死亡時CT(Ai-CT)診断用チェックシートの活用。
私が初めて、死亡時CTを見たのは、2001年燕労災病院に勤務していた時でした。亡くなられた患者さんの死亡時CTには、頭部の血管内にガスを認めました。「空気塞栓か?!」と主治医のもとに飛んでいきましたが、一般的な心肺蘇生術が行われただけで、病歴・治療歴とも血管内に空気が混入するような特別なことはありませんでした。この時、「心肺蘇生術で血管内に空気が入るんですね。」と主治医と話したものです。翌年赴任した新潟市民病院は、多数の心肺機能停止患者が搬送される県を代表する救命救急施設で、多数の死亡時CTに接するようになりました。
初めてAiに接した時の経験から、Aiに慣れていない診断医が死亡時CTでどのような所見に注目すればいいのか、2009年に「救急領域の死亡時CT診断のためのチェックシート」を作成することを思いつきました。死後CTの所見として発表されている論文(主に塩谷先生(筑波メディカル病院)の論文です)を主体に、法医学の教科書も参考にして、死因となる所見、心肺蘇生術で生じる所見、死後変化として認められる所見を選びました。あまり煩雑にならないように、厳選した所見は以下の通りです。
- 頭部(くも膜下出血、脳出血、硬膜下血腫、硬膜外血腫、血管内ガス、血液就下、脳浮腫)
- 頚部(頸椎脱臼・骨折)
- 胸部(大動脈解離、大動脈瘤、心腔内血液就下、血管・心腔内ガス、心嚢水・血腫、胸水・胸腔血腫、縦隔血腫、冠血管起始異常、冠血管石灰化、気胸、肺びまん性斑状影、肺背側影(肺内血液就下)、肋骨骨折)

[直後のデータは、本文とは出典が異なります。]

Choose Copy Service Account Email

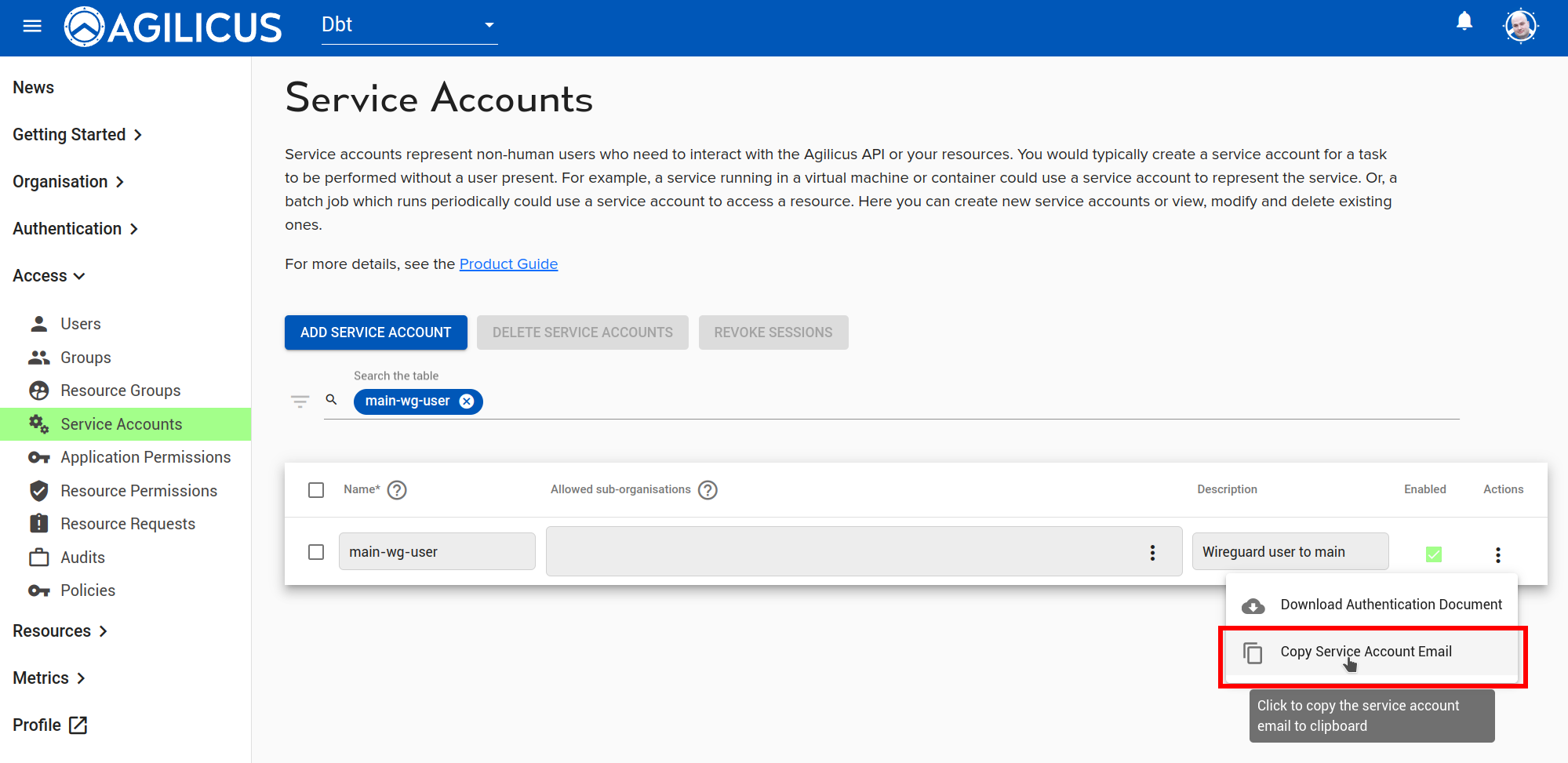[x=1365, y=652]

- 腹部(腹部大動脈解離、腹部大動脈瘤、後腹膜血腫、胃内容物・空気、腹水、血管内ガス(肝内・門脈)膵腫大)
作成した表を使用して死亡時CTを読影したところ、見落としを減らせ、データベース化するにも都合がいいことに気が付きました1)。 さらに、Ai初心者でも、Aiの読影に有用なのではないかと考え、当院の読影医に協力してもらい、このチェックシートを用いて死亡時CT49例を独立して読影する実験を行いました。すると、Aiに慣れていない放射線科後期研修医や放射線科認定医でも、20年以上の経験のある放射線科専門医と所見の取り上げは良好な一致を示しました2)。
このチェックシートは、1)-5)に掲載されていますので、ご自由にお使いいただくことができます。(海堂尊先生の著作「ゴーゴーAi」「死因不明社会2」「ほんとうの診断学」でも紹介してくださっています。)
全身CTの基本的な読影能力がある医師や放射線技師であれば、表の所見を取り上げることはさほど難しくはないと思います。もちろんこれで死亡時CTをすべて読影できるわけではありませんが、最低ラインとしての役割は果たします。
最後に使用する上での注意点として、日本医学放射線学会の見解として、画像診断報告書の作成は医師のみが行う、としています。放射線技師の皆さんには「文書」として使用せず、読影の補助として活用していただければと思います。
- 1) 高橋直也他; 死後CT読影用チェックシートの開発と使用経験,臨床放射線 2010、55: 334-40
- 2) Takahashi, N., et.al., Effectiveness of a worksheet for diagnosing postmortem computed tomography in emergency departments, Jpn J Radiol, 2011, 29(10):701-
- 706.
- 3) 高橋直也;今井裕他編 Autopsy imaging (Ai) ガイドライン 第2版 ベクトル・コア 2012, 75-78
- 4) 高橋直也;死後CTあれこれ症例集(新潟市民病院編)、臨床画像 2012, 28:77-84.